• [The problem]: Rewrite only the part of the entries that opens with the line containing "The image size" and closes with the line containing "t1-row-no: 40 is", changing "image size" to "screenshot size" and leaving everything else the same. Leave the pictures out.

━━━━━ The data ━━━━━

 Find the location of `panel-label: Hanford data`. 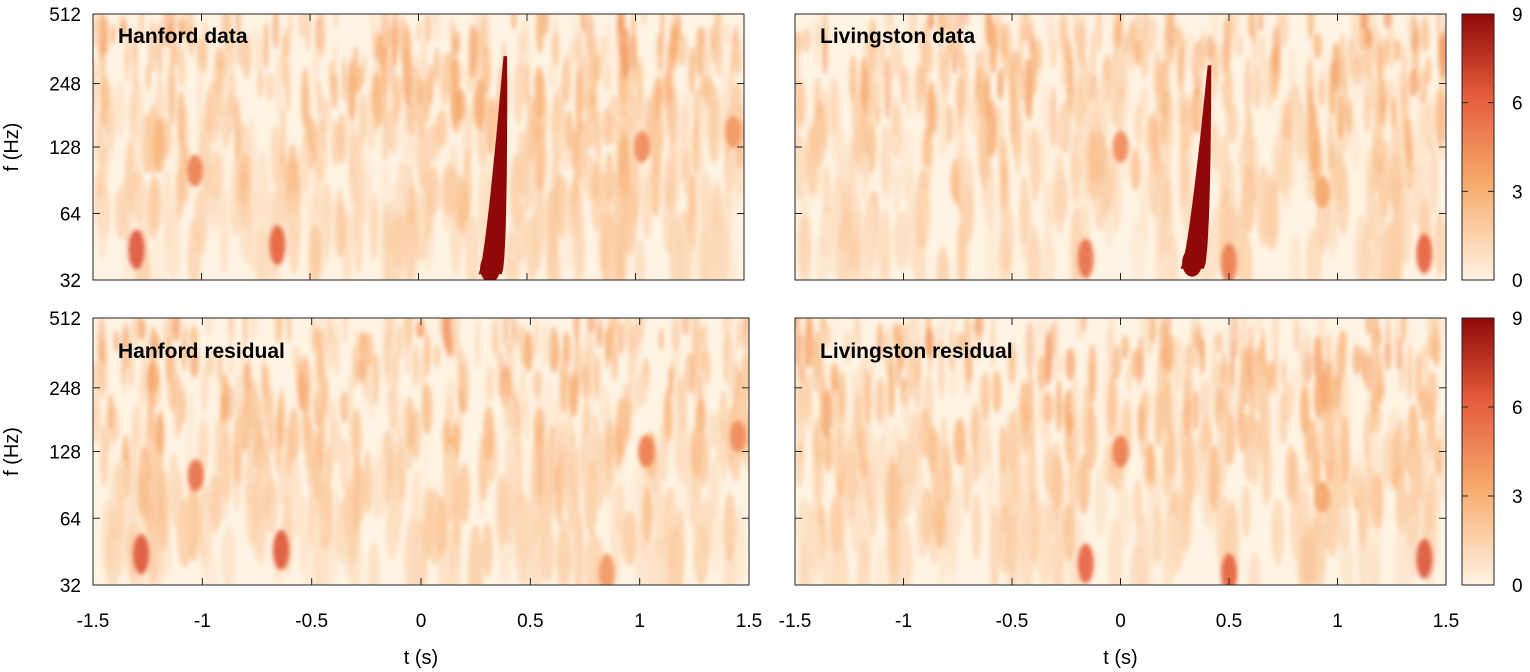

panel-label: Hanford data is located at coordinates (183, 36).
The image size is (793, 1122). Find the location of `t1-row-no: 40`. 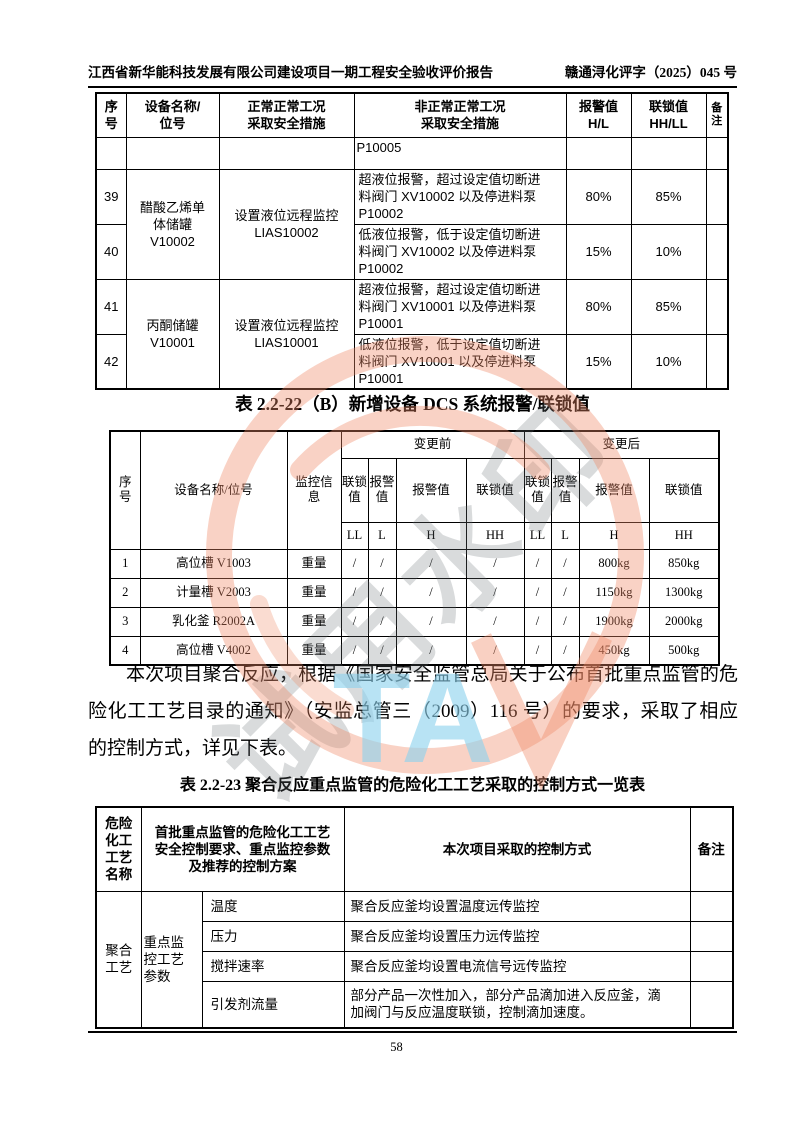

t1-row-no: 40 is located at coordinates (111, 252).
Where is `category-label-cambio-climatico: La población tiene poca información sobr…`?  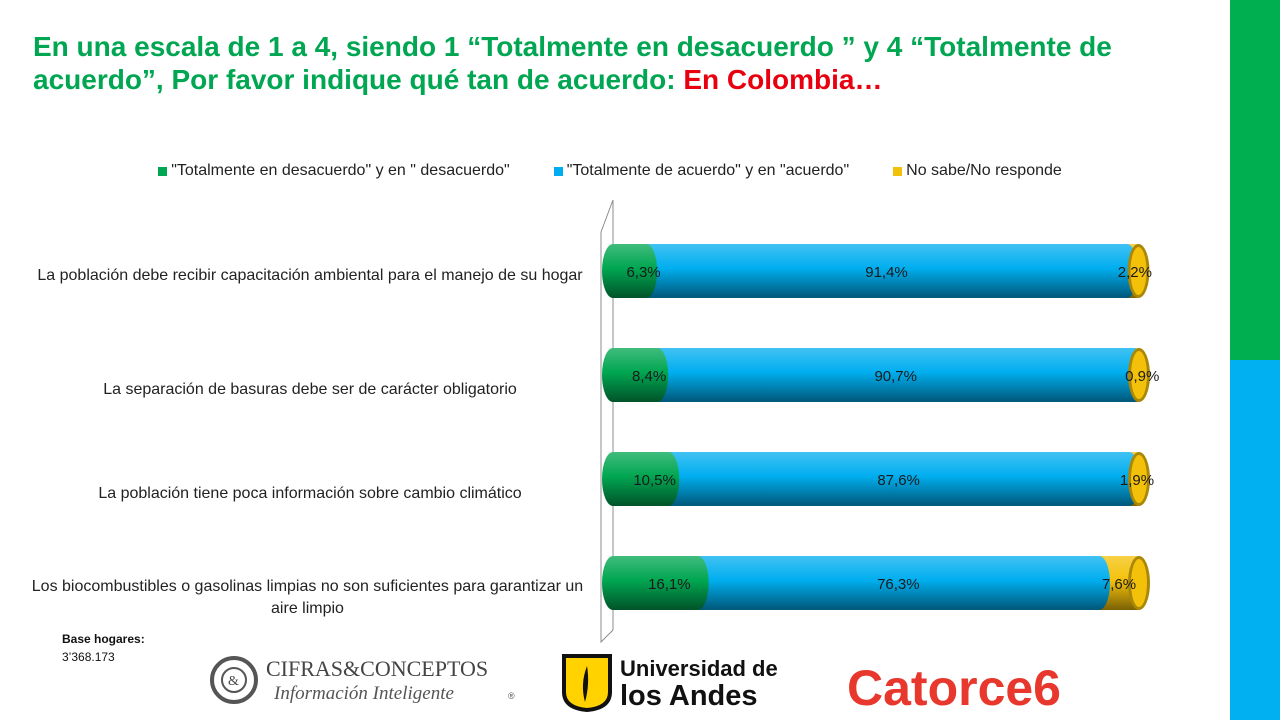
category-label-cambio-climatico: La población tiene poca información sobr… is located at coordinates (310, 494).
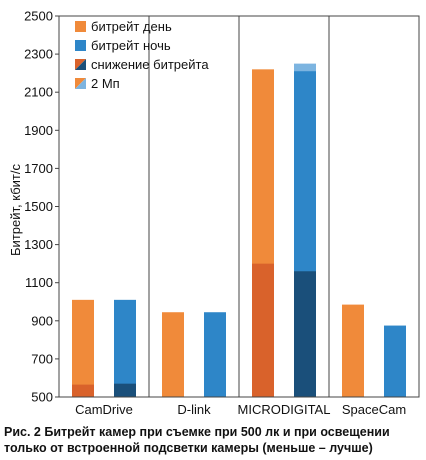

━━━━━

• [Exercise output]:
The screenshot size is (793, 1122). Find the location of `t1-row-no: 40`. 

t1-row-no: 40 is located at coordinates (111, 252).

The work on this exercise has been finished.